Completion Settings
What are Completions?
Completions are ultimately what the LLM APIs do, they “complete” the prompt that you give them. Ultimately, a large-language-model just tries to predict what the next “token” should be in the input. When you ask a chatbot a question, it actually just takes your input, plus the context that Montag provides from the Embeddings, and then “finishes” the prompt. In the case of chatbots to finish the prompt means to reply to the question or answer the task.
In an LLM, completions can be tweaked to change their behaviour. That’s what the settings in the “Completions” section of Montag provide - a way to store tweaked settings to send to the LLM. these settings can change how creatively they respond or how often they repeat themselves, etc. Completion Settings in Montag
- Model: The model to use to run the completion, for OpenAI, valid entries are gpt-4 and gpt-3.5-turbo for meaningful results. Others should work, but the API client may or may not properly interpret how to access those models. For open-source LLMs, set this to just gpt-3.5-turbo, since these are open-source and not hosted, they do not support model-selection at the completion level, and this is instead handled at the API client selection level.
- Temperature: Takes a value between 0.01 and 1.0 (it must be a decimal), the lower the value, the more predictable the output will be, the higher the number, the more varied the output will be for the same question. So for example, in a case where you want solid, consistent answers, a low value of 0.01 might be best. However, if you want to introduce some “creativity” into you responses, raise this value.
- TopP: is similar to temperature, however instead of introducing variability, it sets a probability “floor” for the model to use to predict the next token, so setting this low ensures the model can select from all probabilities of tokens, and setting this high means it will only ever select the most likely probabilities. I like to keep this the same as temperature.
- Frequency Penalty: The frequency penalty penalizes tokens that have already appeared in the preceding text (including the prompt), and scales based on how many times that token has appeared. So a token that has already appeared 10 times gets a higher penalty (which reduces its probability of appearing) than a token that has appeared only once. This setting is useful if you want to get rid of repetition in your outputs.

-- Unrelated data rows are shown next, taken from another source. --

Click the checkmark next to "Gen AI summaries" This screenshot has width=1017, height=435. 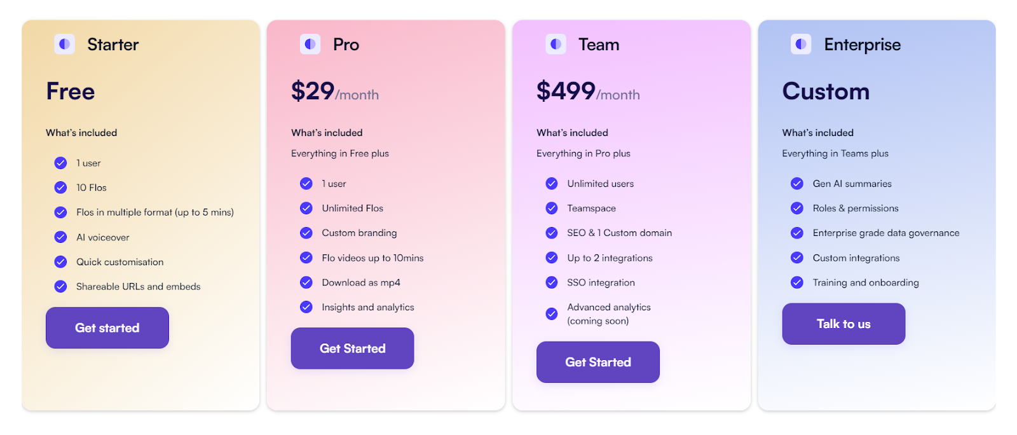pos(797,183)
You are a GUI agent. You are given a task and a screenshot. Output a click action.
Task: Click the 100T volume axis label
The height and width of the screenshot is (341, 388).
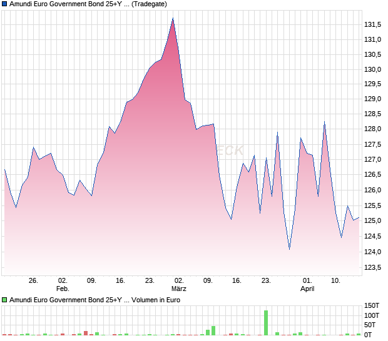[372, 315]
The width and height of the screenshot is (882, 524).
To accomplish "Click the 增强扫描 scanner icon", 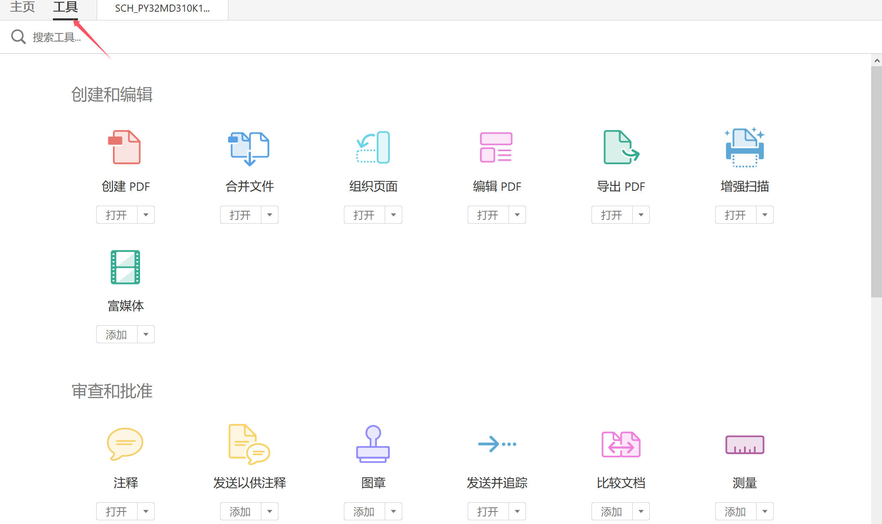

- Presence penalty: applies the penalty regardless of frequency. As long as the token has appeared once before, it will get penalized. This setting is useful if you want to get rid of repetition in your outputs.
- Max Tokens: As with Embeddings, the Max Tokens sets the maximum number of tokens that should be generated
- Token Limit: This specifies the token limit for the model in total including the prompt, Montag uses this to help build the final prompt and truncate text that is too long.